Monday, June 30, 2008

Summertime.... and the living is easy

June has been a quiet month for us. It started off with my niece's wedding (sort of -- she's been married for a year already and so the wedding ceremony was completely superfluous, but it was fun anyway) and has kind of meandered along. I turned 44 on June 3 and it wasn't a great birthday, but I knew that going in. Every seven years since I was 16 I've had bad birthdays, and this year was it. I spent the day at home on the computer, which was fun, but what made it suck was that 1) I got my period, and 2) I had to have the car repaired to the tune of $362. On the plus side, I'm good now until I turn 51.

Despite a bang-up start to the month, we haven't done much. We've gone swimming in the lake. We've gone to see a lot of movies. We've had several barbecues. Other than that... not much.

The summer movies have been a mixed bag this year. Iron Man was awesome, as expected. It's my second favorite comic book movie ever, taking X-Men 2's spot (but not ousting Spider-Man 2 as the best comic book movie ever). Konkles of Nonya was great, thanks to acting powerhouse Peter Dinklage and a sexy hott Caspian. Speed Racer was dumb and flashy. Indiana Jones made me want to commit ritual seppuku because of the insanely stupid and unnecessary relationship with Karen Allen and the cutesy family angle. We've also seen The Happening, which has turned out to be the worst movie so far -- so bad it's good. Marky Mark has used up a huge chunk of Boogie Nights goodwill by not only being in this turdfest but also by his hilariously bad acting (to be fair, he didn't have much to work with -- the dialog was laughable). We also saw Wanted, and that was okay. Kinda dumb. Next up is Hancock and then Hellboy.

I sort of decided not to do One Local Summer this year. I had a lot of fun with it last year, but since I'm only home on the weekends I'm limited to only two nights in which to produce a local dinner. To tell you the truth, I've been feeling extraordinarily lazy (even lazier than usual) and half of the time I've been like, "Oh, let's just Five Guys it up tonight." So, unless Five Guys counts as local food, I'm afraid I have to bail on OLS this year.
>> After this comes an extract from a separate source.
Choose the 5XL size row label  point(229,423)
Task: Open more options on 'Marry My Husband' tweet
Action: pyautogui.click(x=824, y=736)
This weekend is July 4th, so expect a forthcoming post in which we have an Americue, shoot off fireworks, and laugh at Fat Ringo.

Friday, June 6, 2008

Spider-Man Makes an Appearance in NYC! (Stan Lee is nowhere in sight.)

I don't know if anyone has seen this on the news, but I wanted to mention this because I saw it happen!

You all know that I work in Manhattan and I walk several blocks to and from the train station, straight down 8th Avenue. Last night as I was walking home I went past the Port Authority on 41st Street and everyone was standing around looking up at the New York Times Building across the street. I was like, What the hell is going on, and I looked up. Some dude was climbing up the thing! It was great, everyone was standing around with their cell phones, taking pictures. All the old ladies were like, "Oh! He's going to fall! I can't look." and all the dudes are like, "YEAH!" or "God, what a moron." When I got there he was at about the fourth or fifth floor. I kept walking, stopping occasionally to see how far he had gotten. By the time I got down to Herald Square (34th Street) he was nearly halfway up the building. From what I understand he made it and they arrested him.

This was the second time in one day that the building was climbed. Earlier in the day (and I don't know how I missed it, because I'm up on the 38th floor of my office building and I've got an excellent view of everything below 50th Street on the west side) the French Spider-Man climbed the building to promote awareness of global warming. He made it and was arrested. Later that same day the man I saw was climbing the building, I think in a copycat move. He didn't seem to be promoting anything in particular. Maybe he was high. I don't know.

I'm only surprised someone hasn't tried to climb the building before. It's got rungs going up the side of the building like a ladder. The thing is a big jungle gym, I don't know how anyone's resisted it until now.